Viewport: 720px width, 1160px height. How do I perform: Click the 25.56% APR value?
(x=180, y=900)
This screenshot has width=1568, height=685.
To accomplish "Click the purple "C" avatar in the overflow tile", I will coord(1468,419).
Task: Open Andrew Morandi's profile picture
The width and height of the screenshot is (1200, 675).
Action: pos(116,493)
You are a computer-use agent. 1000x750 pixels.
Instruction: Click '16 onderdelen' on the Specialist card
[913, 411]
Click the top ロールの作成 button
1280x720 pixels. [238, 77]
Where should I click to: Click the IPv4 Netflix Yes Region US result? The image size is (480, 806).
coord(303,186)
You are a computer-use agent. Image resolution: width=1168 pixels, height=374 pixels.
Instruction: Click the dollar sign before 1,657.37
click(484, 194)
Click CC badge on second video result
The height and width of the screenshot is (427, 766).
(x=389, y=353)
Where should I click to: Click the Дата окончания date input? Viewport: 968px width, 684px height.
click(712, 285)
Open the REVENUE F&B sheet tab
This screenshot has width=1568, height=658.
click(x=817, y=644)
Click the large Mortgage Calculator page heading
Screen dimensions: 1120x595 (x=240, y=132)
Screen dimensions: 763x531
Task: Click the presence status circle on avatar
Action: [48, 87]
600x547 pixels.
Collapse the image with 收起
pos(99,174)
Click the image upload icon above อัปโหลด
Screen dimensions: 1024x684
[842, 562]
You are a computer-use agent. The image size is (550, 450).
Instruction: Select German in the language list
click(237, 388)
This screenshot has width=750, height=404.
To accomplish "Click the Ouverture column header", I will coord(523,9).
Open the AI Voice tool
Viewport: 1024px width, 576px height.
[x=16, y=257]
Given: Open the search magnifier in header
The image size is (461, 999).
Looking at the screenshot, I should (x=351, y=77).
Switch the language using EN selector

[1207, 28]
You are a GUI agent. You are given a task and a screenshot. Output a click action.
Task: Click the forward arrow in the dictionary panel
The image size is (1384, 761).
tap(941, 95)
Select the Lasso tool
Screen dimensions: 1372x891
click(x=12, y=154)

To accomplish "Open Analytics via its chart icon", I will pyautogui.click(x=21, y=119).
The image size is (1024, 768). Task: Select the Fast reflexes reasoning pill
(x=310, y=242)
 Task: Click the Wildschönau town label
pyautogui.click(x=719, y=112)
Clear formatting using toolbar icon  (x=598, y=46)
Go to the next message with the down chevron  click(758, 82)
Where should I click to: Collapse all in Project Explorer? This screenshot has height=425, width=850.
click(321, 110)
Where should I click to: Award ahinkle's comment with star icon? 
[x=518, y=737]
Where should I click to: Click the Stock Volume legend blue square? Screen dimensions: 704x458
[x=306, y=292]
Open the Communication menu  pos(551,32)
* * * * *
§ Task brief: Which lines above contain the word "will"? Copy each one.

§ Written solution:
To accomplish "Click the purple "C" avatar in the overflow tile", I will coord(1468,419).
To accomplish "Click the Ouverture column header", I will coord(523,9).
To accomplish "Open Analytics via its chart icon", I will pyautogui.click(x=21, y=119).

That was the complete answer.